Provided information START

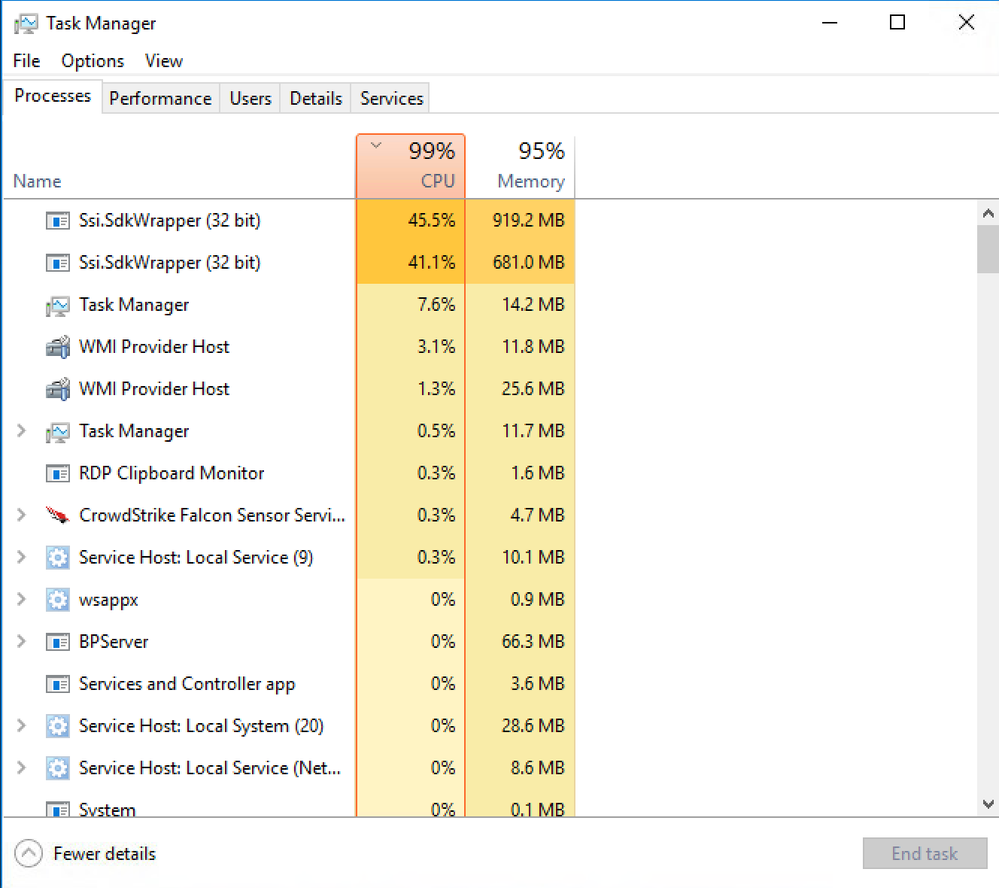The image size is (999, 888).
Task: Click the first WMI Provider Host icon
Action: tap(57, 347)
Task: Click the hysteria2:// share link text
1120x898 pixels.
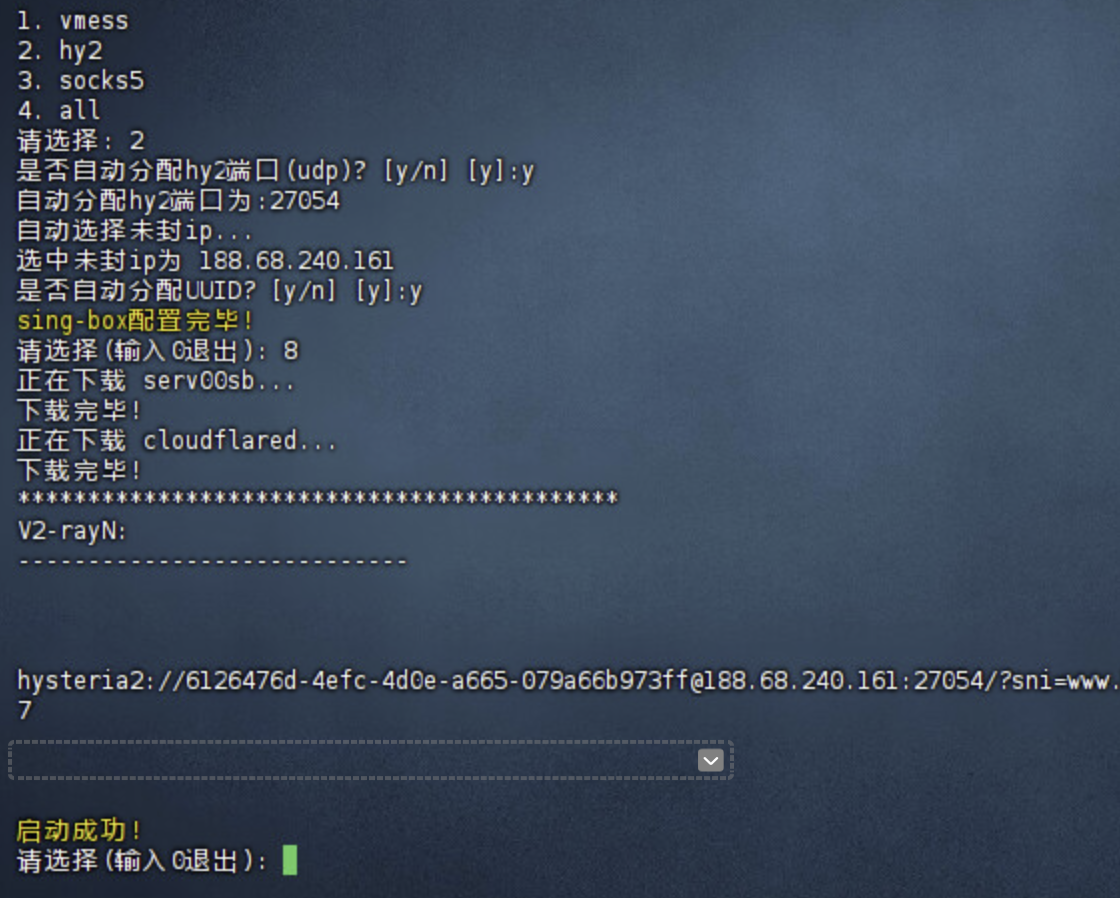Action: click(x=568, y=681)
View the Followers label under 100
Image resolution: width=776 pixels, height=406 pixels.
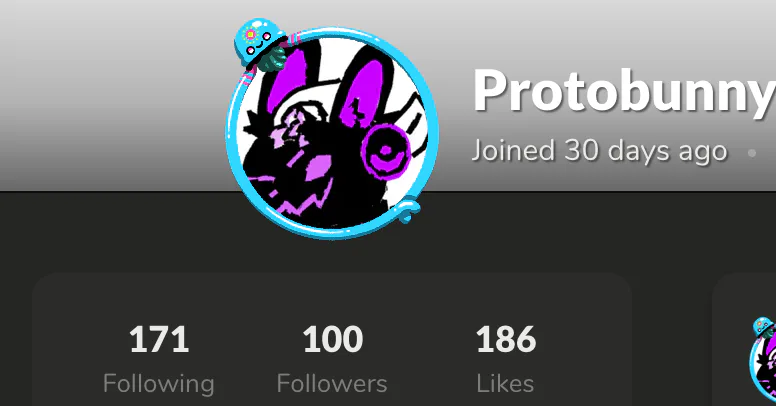tap(332, 383)
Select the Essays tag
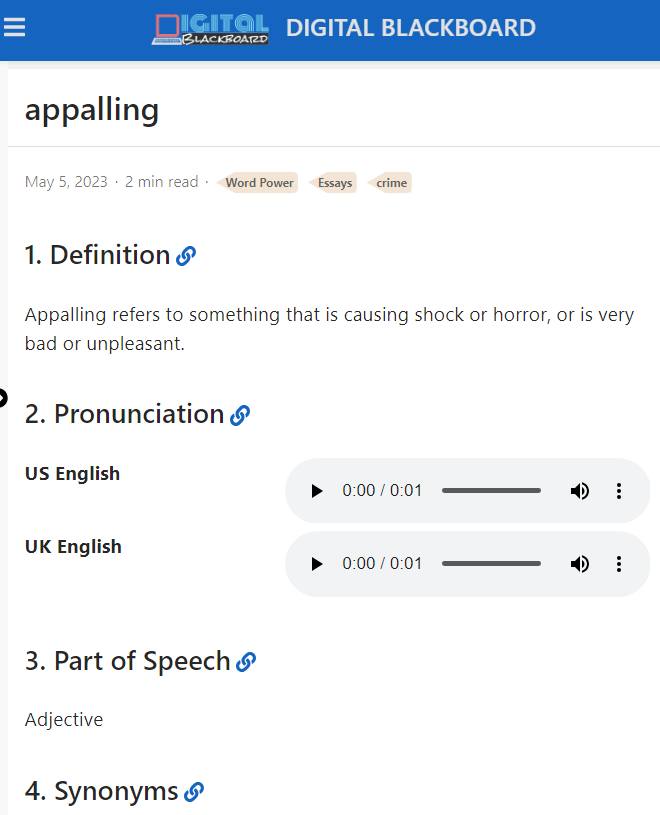660x815 pixels. (333, 182)
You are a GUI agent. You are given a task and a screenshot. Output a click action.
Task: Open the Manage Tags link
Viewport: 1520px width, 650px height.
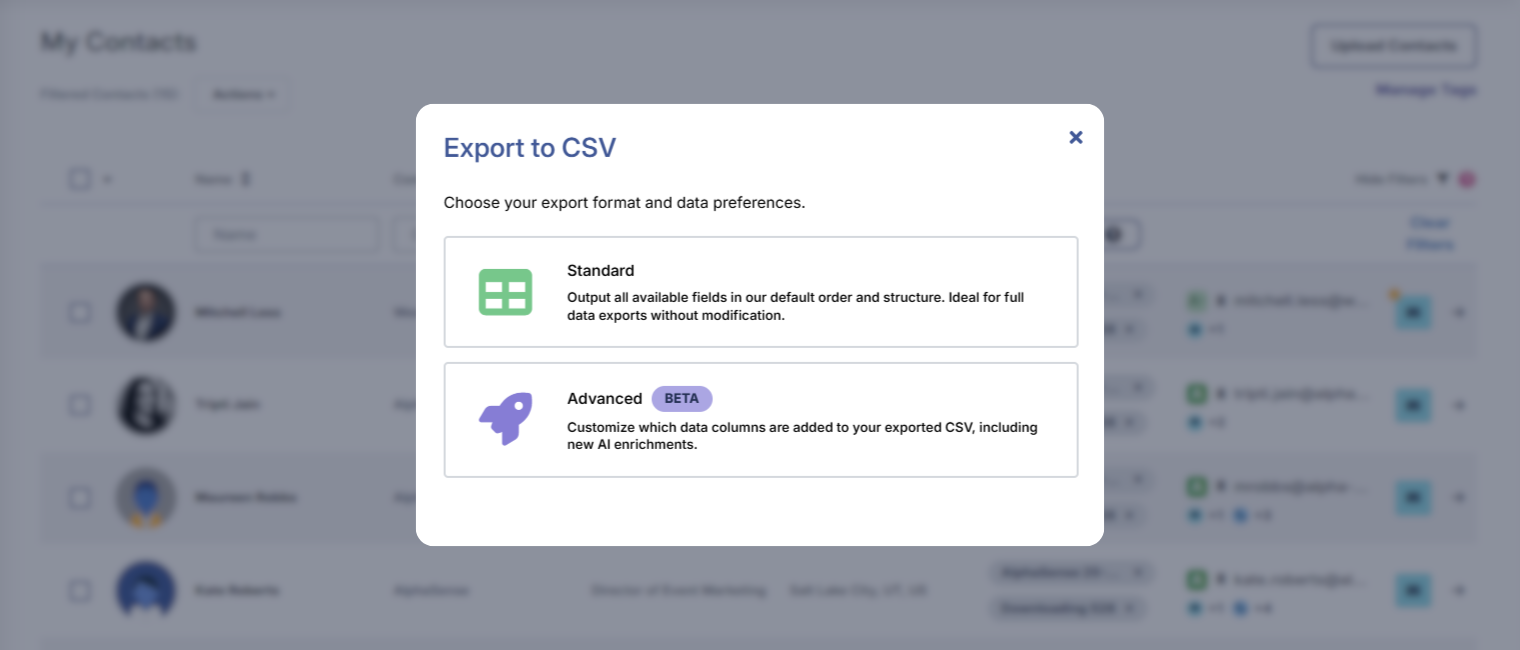pyautogui.click(x=1425, y=89)
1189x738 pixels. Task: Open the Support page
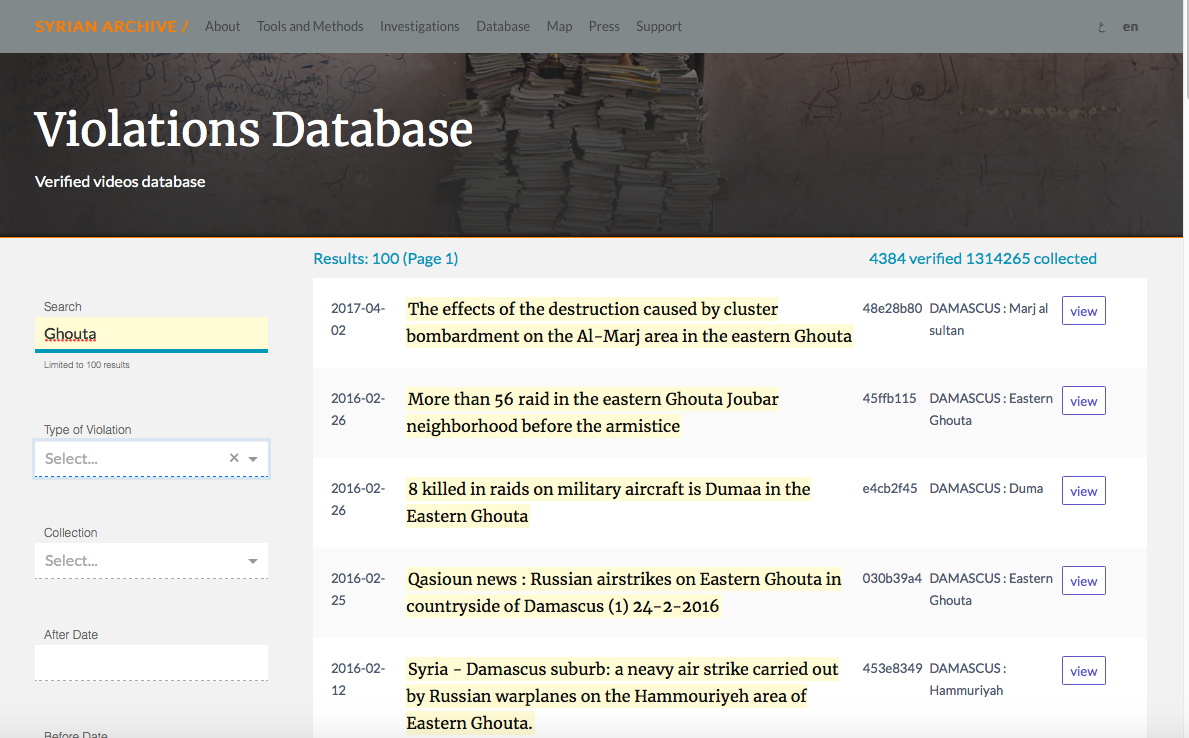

Provided information END

_Goal of the exercise_: In the entries above, find each line that has the word "Open". Copy it.

_Written answer_:
Task: Open the Manage Tags link
1189x738 pixels. Task: Open the Support page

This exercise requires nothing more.